Alex Hofmann Kolumne (Archivversion)

Als ich die beiden Repsol-Honda im Kiesbett liegen sah, hätte ich fast selbst die Kurve verpasst – ich traute meinen Augen nicht. Hayden war gerade damit beschäftigt, Pedrosa
Steine hinterherzuwerfen. Ich kann seine Wut verstehen. Denn jetzt hat Rossi einen guten Run auf den Titel, und Honda wird aller Voraussicht nach die WM verlieren.
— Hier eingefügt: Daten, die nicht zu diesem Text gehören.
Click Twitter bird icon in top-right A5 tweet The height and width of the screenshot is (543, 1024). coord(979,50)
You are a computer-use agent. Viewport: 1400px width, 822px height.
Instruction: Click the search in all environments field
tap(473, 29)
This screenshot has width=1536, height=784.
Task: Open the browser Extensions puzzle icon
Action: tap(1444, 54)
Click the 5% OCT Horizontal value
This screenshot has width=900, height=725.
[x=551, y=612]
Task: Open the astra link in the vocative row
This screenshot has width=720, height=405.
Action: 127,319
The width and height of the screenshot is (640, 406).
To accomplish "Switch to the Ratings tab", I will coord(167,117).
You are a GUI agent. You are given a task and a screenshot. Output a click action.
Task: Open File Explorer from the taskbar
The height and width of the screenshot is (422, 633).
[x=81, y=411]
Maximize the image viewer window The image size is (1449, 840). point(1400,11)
Für uns gab’s dagegen ausnahmsweise mal Sekt statt Selters. Im Training hatten wir noch Riesenprobleme in den Linkskurven, weil Dunlop keine Dual-Compound-Reifen zur Verfügung stellen konnte, und mir fehlten drei, vier Sekunden zur Spitze. Die kühleren Witterungsbedingungen am Sonntag waren für unsere Reifen jedoch ideal. Ich fuhr vom Start weg gute Zeiten und wunderte mich, dass ich Jamie Ellison so gut unter Kontrolle hatte. Dass Randy de Puniet auf seiner Kawasaki vor mir immer größer wurde, hat einen Schub an extremer Motivation aus mir herausgekitzelt. Am Ende fehlten mir vier Hundertstelsekunden. Es war aber auch so ein geiles Rennen, zumal ich vor Loris Capirossi ins Ziel kam. Diesmal war es das Werksteam auf Bridgestone, das Reifenprobleme hatte – ein kleines Signal an alle, die denken, ich hätte aus den drei Rennen auf der Werksmaschine zu wenig gemacht.